- [What this exercise asks]:
• a. In the exhibition review below, find every name of a gallery, a neighborhood, or a series of artworks, and list them.
• b. Continue the exhibition review below, picking up right after its final sentence.

- [Text block]:
******************************

Though I was able to make at least one full lap through the show, the night was punctuated by a passerby screaming threatening-sounding expletives into the gallery’s entryway for a few seconds, before continuing the vitriol down the street. None of the attendees knew how to take that, and a woman quickly approached me to ask if I wanted to walk to our cars together. We did. Shaken up, we buckled in and watched each other drive away.
Hillary Holsonback: Pinups at Sean Horton (presents)
Sean Horton (presents), the white cube in Oak Cliff, has tacked unframed semigloss enlargements of Hillary (Hilly) Holsonback’s Polaroid photographs onto the walls. Her photographic work is one of several series which feature Holsonback posing in front of (or behind?) a projected photograph, usually a portrait of someone else. In this body of work, titled Pinups, the subject is, once again, hiding in obvious view. Holsonback’s steely glare is not seen here, as she seems to be thrashing faster than the shutter.

******************************

- [Listing]:
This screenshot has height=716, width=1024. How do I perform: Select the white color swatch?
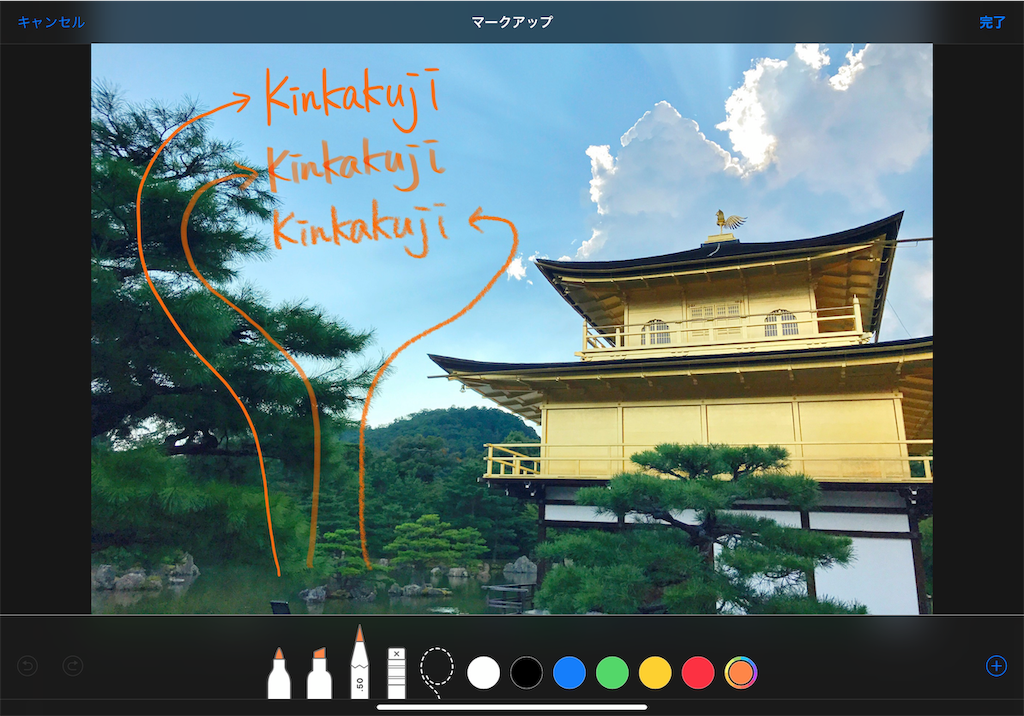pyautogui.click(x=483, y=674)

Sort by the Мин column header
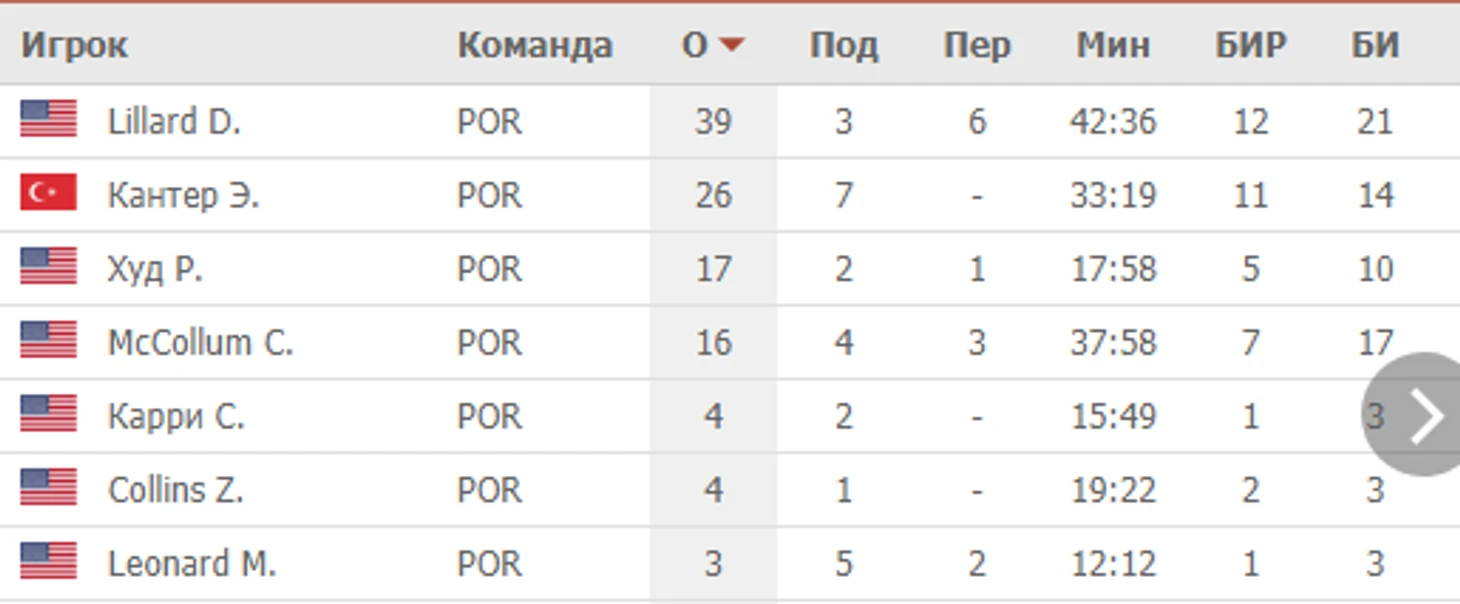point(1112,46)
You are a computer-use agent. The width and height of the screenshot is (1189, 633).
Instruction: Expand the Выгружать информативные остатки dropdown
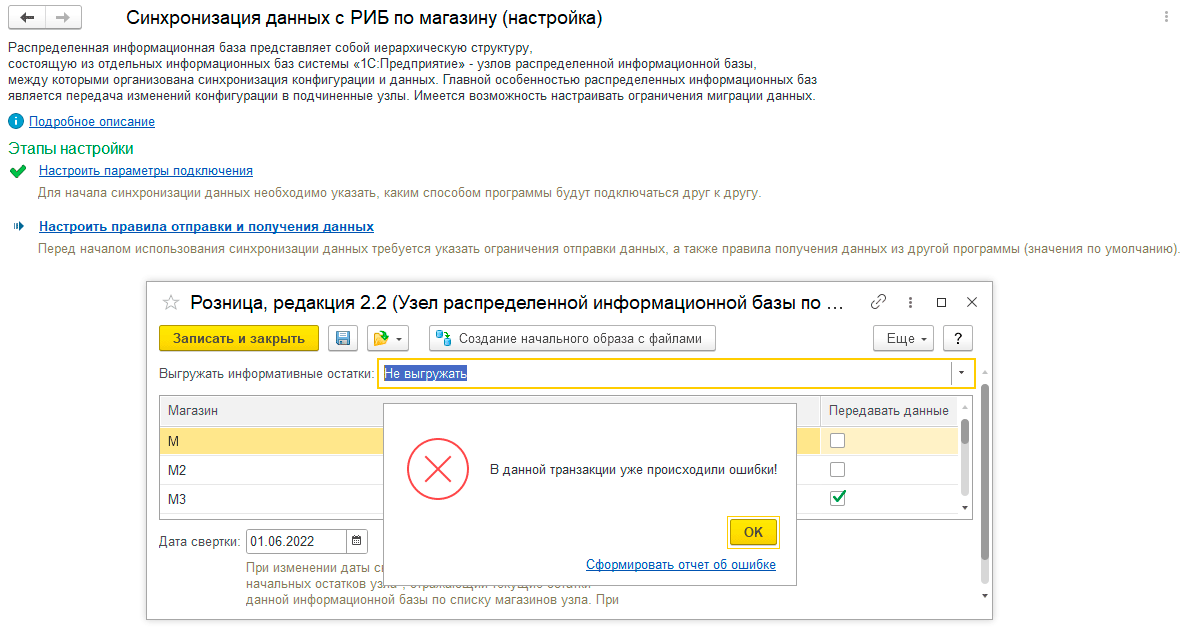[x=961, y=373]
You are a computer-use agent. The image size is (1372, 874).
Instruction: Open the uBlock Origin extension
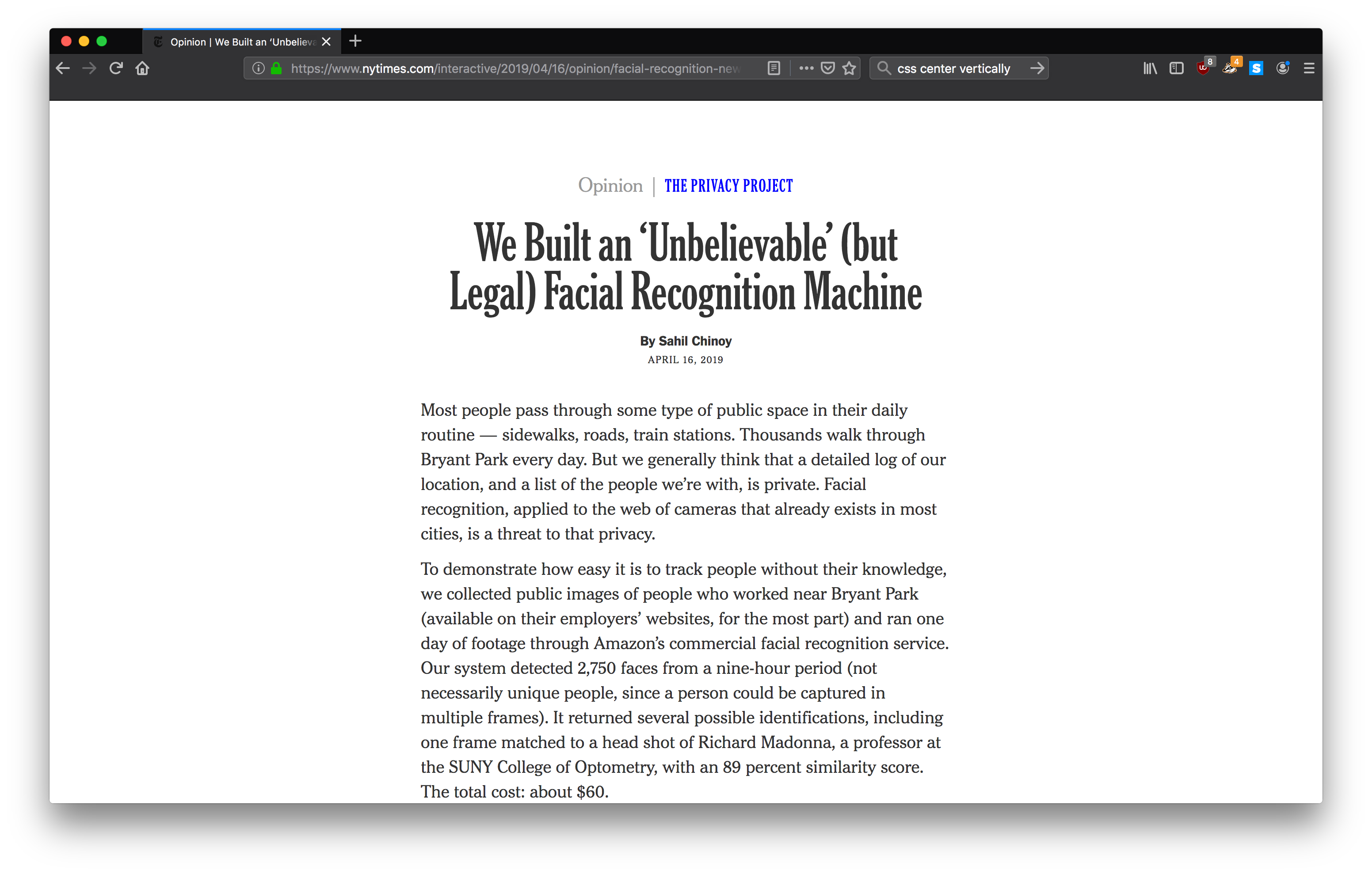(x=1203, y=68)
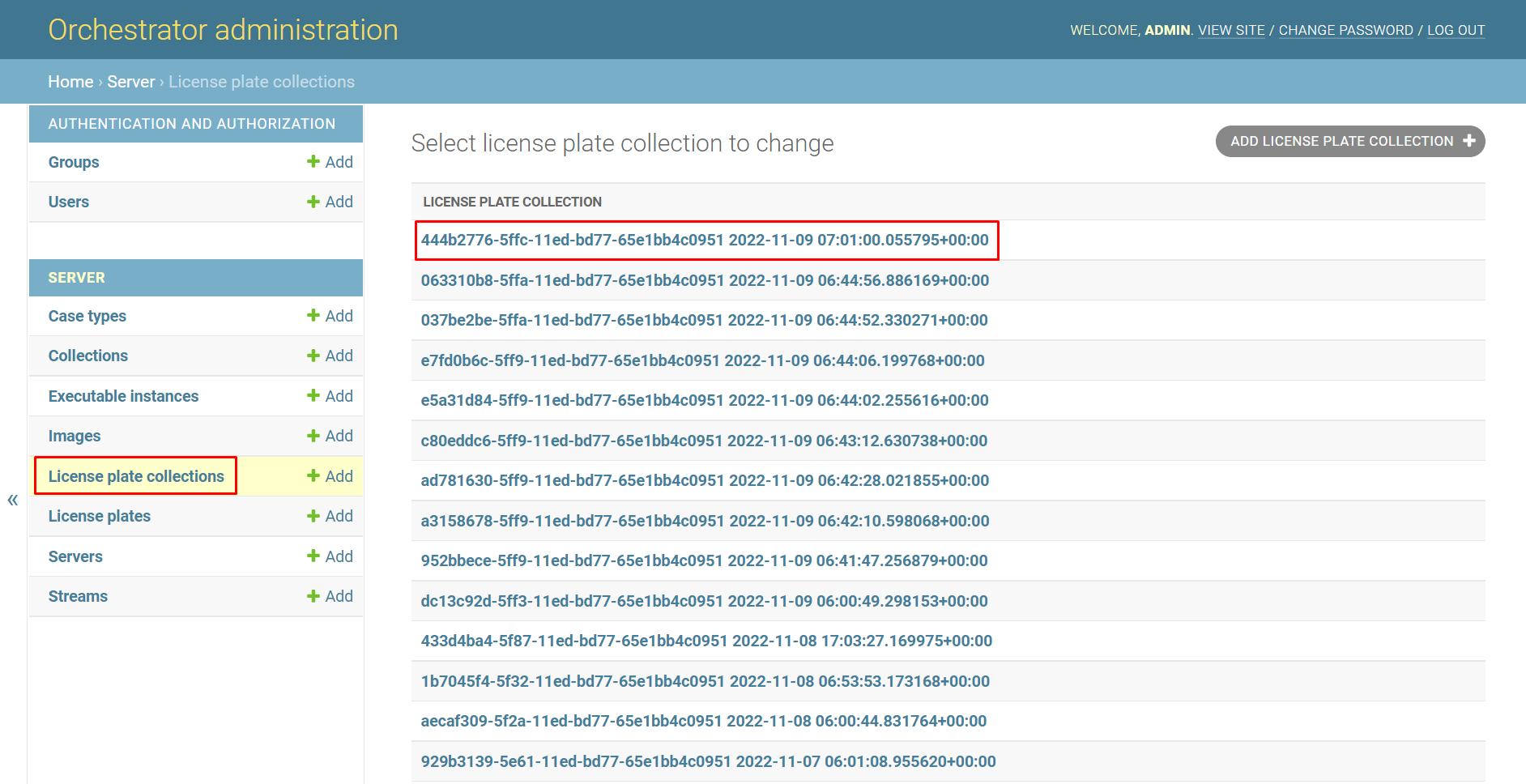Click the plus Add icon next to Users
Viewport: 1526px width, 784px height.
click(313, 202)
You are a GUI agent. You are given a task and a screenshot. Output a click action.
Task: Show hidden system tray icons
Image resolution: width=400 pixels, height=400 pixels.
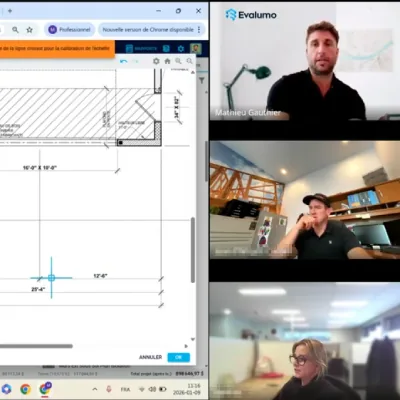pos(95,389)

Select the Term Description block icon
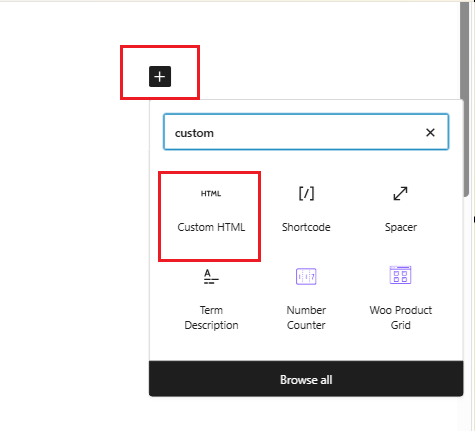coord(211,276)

******************************

- [Answers for the exercise]:
• a.
- Sean Horton (presents)
- Oak Cliff
- Pinups

• b.
The work is fun to contemplate because of the ways it interacts with a stack of visual concepts, like how identity is published and the relationship between the face and the body. Still, the viewing experience can be elusive, as one body blurs another. The artist is also an actor, bringing a performance art mode into theatrical productions and films that feature her. These photos can be viewed as questions about performance as well, and they bring up interesting points. For reference, there is another, different set of photographs on view on one quadrant of the gallery’s walls. These exist in their initial state, as humble snapshots in sterile shadow boxes. If you step very close to them, you can imagine what they might look like blown up.
“Hyperlocal” is on view at the MAC in Dallas through December 21, 2019.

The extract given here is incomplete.